[EXTRACTED RECORDS]

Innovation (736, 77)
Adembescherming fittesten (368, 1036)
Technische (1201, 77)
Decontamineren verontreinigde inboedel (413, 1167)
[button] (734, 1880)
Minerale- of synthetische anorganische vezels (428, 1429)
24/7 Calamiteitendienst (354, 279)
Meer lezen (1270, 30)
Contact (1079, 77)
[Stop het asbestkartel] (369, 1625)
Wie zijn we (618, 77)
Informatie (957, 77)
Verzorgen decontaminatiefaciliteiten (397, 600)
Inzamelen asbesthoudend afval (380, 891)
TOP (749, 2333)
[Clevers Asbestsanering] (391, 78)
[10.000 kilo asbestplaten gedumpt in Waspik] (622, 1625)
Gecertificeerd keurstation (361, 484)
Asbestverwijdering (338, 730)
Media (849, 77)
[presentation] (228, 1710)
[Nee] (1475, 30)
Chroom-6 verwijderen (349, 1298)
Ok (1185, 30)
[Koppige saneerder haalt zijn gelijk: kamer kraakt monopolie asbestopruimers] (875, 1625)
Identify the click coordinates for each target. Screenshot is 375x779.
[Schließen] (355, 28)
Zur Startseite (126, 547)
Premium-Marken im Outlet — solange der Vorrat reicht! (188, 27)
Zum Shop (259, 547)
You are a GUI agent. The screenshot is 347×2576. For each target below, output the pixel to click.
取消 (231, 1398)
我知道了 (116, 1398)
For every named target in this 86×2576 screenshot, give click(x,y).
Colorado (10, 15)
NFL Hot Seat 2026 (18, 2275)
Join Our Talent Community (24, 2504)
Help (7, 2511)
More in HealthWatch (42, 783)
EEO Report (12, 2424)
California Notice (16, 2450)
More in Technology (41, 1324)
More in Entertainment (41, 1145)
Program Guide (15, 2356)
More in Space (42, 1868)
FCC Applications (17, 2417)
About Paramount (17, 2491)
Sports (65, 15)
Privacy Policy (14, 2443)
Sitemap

[/EXTRACTED RECORDS]

* **TASK DESCRIPTION**
Give back exactly the lines above, from the line containing "Media (849, 77)" through the line containing "Program Guide (15, 2356)", with both end lines and nothing more.

* **OUTPUT OF THE TASK**
Media (849, 77)
[presentation] (228, 1710)
[Nee] (1475, 30)
Chroom-6 verwijderen (349, 1298)
Ok (1185, 30)
[Koppige saneerder haalt zijn gelijk: kamer kraakt monopolie asbestopruimers] (875, 1625)
Identify the click coordinates for each target. Screenshot is 375x779.
[Schließen] (355, 28)
Zur Startseite (126, 547)
Premium-Marken im Outlet — solange der Vorrat reicht! (188, 27)
Zum Shop (259, 547)
You are a GUI agent. The screenshot is 347×2576. For each target below, output the pixel to click.
取消 (231, 1398)
我知道了 (116, 1398)
For every named target in this 86×2576 screenshot, give click(x,y).
Colorado (10, 15)
NFL Hot Seat 2026 (18, 2275)
Join Our Talent Community (24, 2504)
Help (7, 2511)
More in HealthWatch (42, 783)
EEO Report (12, 2424)
California Notice (16, 2450)
More in Technology (41, 1324)
More in Entertainment (41, 1145)
Program Guide (15, 2356)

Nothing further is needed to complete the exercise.